▸ TEXT UNDER STUDY:
::::

Breakthrough Discovery Could Change Treatment of Childhood Paralysis

Physicians and researchers haven’t historically known the cause of contractures in children with brachial plexus birth injury (BPBI) or cerebral palsy (CP)—until now. Groundbreaking research at Cincinnati Children’s has uncovered not only the root cause of these contractures, but also how to potentially prevent them.

Researchers in the lab of pediatric hand surgeon Roger Cornwall, MD, discovered that these contractures are related to impaired longitudinal muscle growth, and that medication might be the answer to stop them.

What Leads to Childhood Paralysis?

The two most common causes of childhood paralysis are brachial plexus birth injury and cerebral palsy. In brachial plexus birth injury, nerve damage in the neck during delivery leads to paralysis of the arm. In CP, brain dysfunction causes loss of muscle control.

Both conditions initially cause muscle weakness in children. But it is the secondary loss of flexibility, or contractures, that limits joint motion in kids and becomes a primary driver of physical disability. These contractures in childhood lead to progressive deformity and dislocation of joints.

The majority of interventions these children must undergo—both rehabilitative and surgical—are aimed at treating the effects of these contractures. However, the existing therapies cannot actually cure the contractures without first knowing how they are caused. The pioneering research in Cornwall’s lab has changed that.

A Revolutionary Discovery

Cornwall and his fellow researchers, using a specially developed mouse model of BPBI, found that the contractures are caused when the longitudinal growth of paralyzed muscles is impaired. This occurs because of loss of normal nerve input during a critical window of muscle development during the neonatal period.

::::

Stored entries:

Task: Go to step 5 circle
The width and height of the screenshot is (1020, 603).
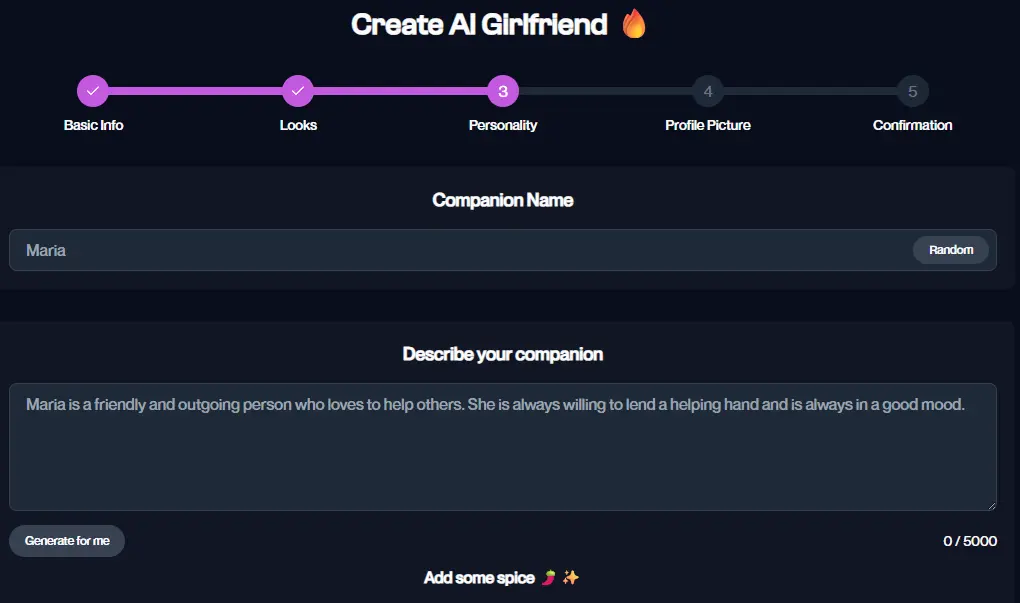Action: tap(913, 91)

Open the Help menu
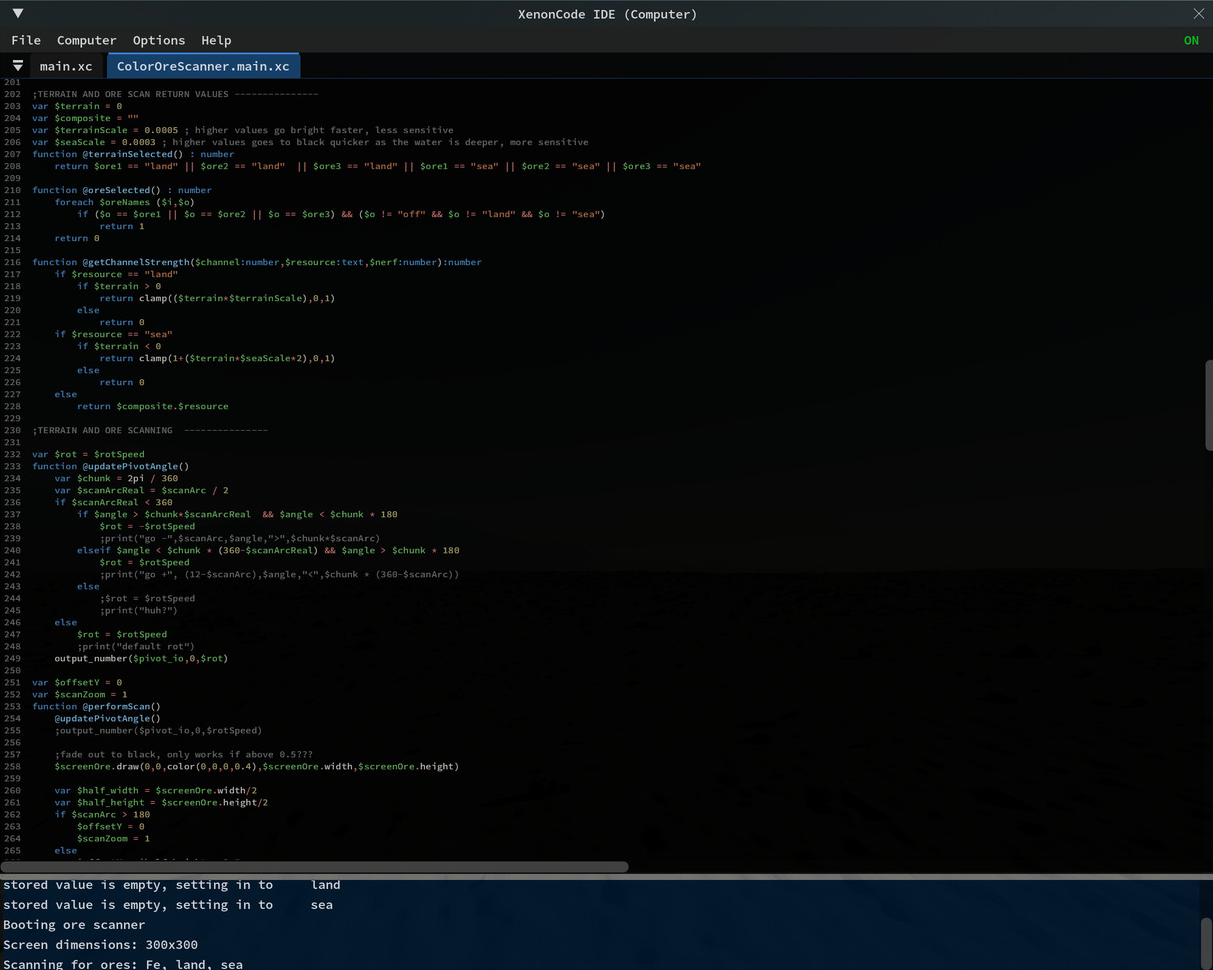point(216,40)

::::

▸ EXERCISES TO COMPLETE:
(1) Answer these questions from the article on childhood paralysis:
(a) What are the two most common causes of childhood paralysis?
(b) Who is the pediatric hand surgeon in whose lab the research took place?
(c) What did the researchers use to study the contractures?
(2) Carry on the article on childhood paralysis from the point where it stops.
The entries are separate material, apart from the article on childhood paralysis.

▸ RESULTS FOR THE EXERCISE:
(1)
(a) Brachial plexus birth injury and cerebral palsy.
(b) Roger Cornwall, MD.
(c) A specially developed mouse model of BPBI.

(2)
Using their mouse model, they also discovered that longitudinal muscle growth is regulated by a balance between the synthesis and breakdown of muscle proteins, a balance that is disrupted in paralyzed muscle, which was previously unknown to scientists. With this new knowledge, they delivered a drug targeting the molecular mechanism driving the protein imbalance in the paralyzed muscle. The result? They prevented the contractures from occurring.

“This discovery provides a proof of concept that something we have always considered to be a purely mechanical consequence of limb immobility is actually a biological problem with a medical, rather than physical, solution,” Cornwall says.

This work led to a National Institutes of Health Research Project Grant (R01) for the lab—the first R01 for the Division of Orthopaedics, and the first-ever given for pediatric brachial plexus research. It also resulted in a grant from the Pediatric Orthopaedic Society of North America (POSNA) and won Best Basic Science Paper at the 2019 POSNA Annual Meeting.

Continuing to Seek Answers

This is a notable milestone in a long journey for Cornwall’s team. While it’s several years away, their hope is to eventually get a drug to clinical trials. “It is conceivable that treatment early on with a medication could prevent these contractures, which would eliminate the need for the majority of surgeries done for these children,” Cornwall says.

This research also sheds light on how muscle grows, and it expands the implications of the team’s work to a wide array of childhood muscle problems.

Cornwall is excited about what lies on the horizon for those who could be affected by this research. “I’ve always believed it was possible to prevent these muscle contractures,” he says. “Now we know that it is possible.”

The study appeared in JCI Insight (October 2019).